Two-thirds of U.S. consumers do not expect their personal finances to improve in 2022, with slightly more than half of this group citing inflation as the barrier to a better money situation, according to Bankrate’s December Financial Security Index.
Inflation surged 6.8% in November, putting it at a 39-year high as prices climbed for food, housing and energy.
“Inflation worries have dragged consumer confidence to a decade low and is the top reason Americans don’t expect their finances to improve, and particularly to get worse,” says Greg McBride, Bankrate’s chief financial analyst. “This feeling goes far beyond gas prices, as inflation has broadened out and consumers see higher prices at every turn.”
Other top reasons given by those who don’t expect financial improvement in 2022 include the ongoing COVID-19 pandemic, stagnant or declining wages, personal debt and changing interest rates. Of the one-third of the personal finance survey respondents who expect their money situation to improve in the coming year, 46% attribute their optimism to making more money at work and 36% chalk it up to having less debt.
The ongoing COVID-19 pandemic is one of the chief reasons people expect their personal finances not to improve in 2022, according to the survey, which was conducted after the omicron variant emerged.
With the country about to enter Year Three of the pandemic, rising prices and supply-chain issues are causes for concern, and some people continue to put off financial milestones as a result.

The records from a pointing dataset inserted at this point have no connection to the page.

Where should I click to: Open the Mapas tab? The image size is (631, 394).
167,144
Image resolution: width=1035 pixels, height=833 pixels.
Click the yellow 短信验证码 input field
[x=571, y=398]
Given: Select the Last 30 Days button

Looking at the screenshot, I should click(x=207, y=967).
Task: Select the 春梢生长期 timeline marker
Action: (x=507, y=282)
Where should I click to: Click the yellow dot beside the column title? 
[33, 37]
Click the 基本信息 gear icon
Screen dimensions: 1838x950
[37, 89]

Political partisanship is a reason many U.S. consumers anticipate their finances won’t improve in 2022, the survey found. Those who expected their money situation to worsen or stay the same laid the blame on political leaders in Washington at a rate of 57% and 25%, respectively.
Optimism about improved finances in 2022 is highest among Generation Z, those born from 1997 to 2012, and diminishes with each successive older generation, based on Bankrate’s survey findings.
Levels of financial optimism also varied by geographic region, with Westerners having the most positive outlook (40%) and Midwesterners having the least positive (28%).
When it comes to financial goals, 20% of survey respondents most commonly mentioned paying down debt as a priority. Beefing up emergency savings was cited by 14%, while sticking better to a budget was cited by 13%.
Nearly one-fifth of respondents, however, said they have no financial goals.
Bankrate commissioned YouGov to conduct the survey, which was carried out online Nov. 29-Dec. 1. The total sample size was 2,450 adults. Figures have been weighted and are representative of all U.S. adults.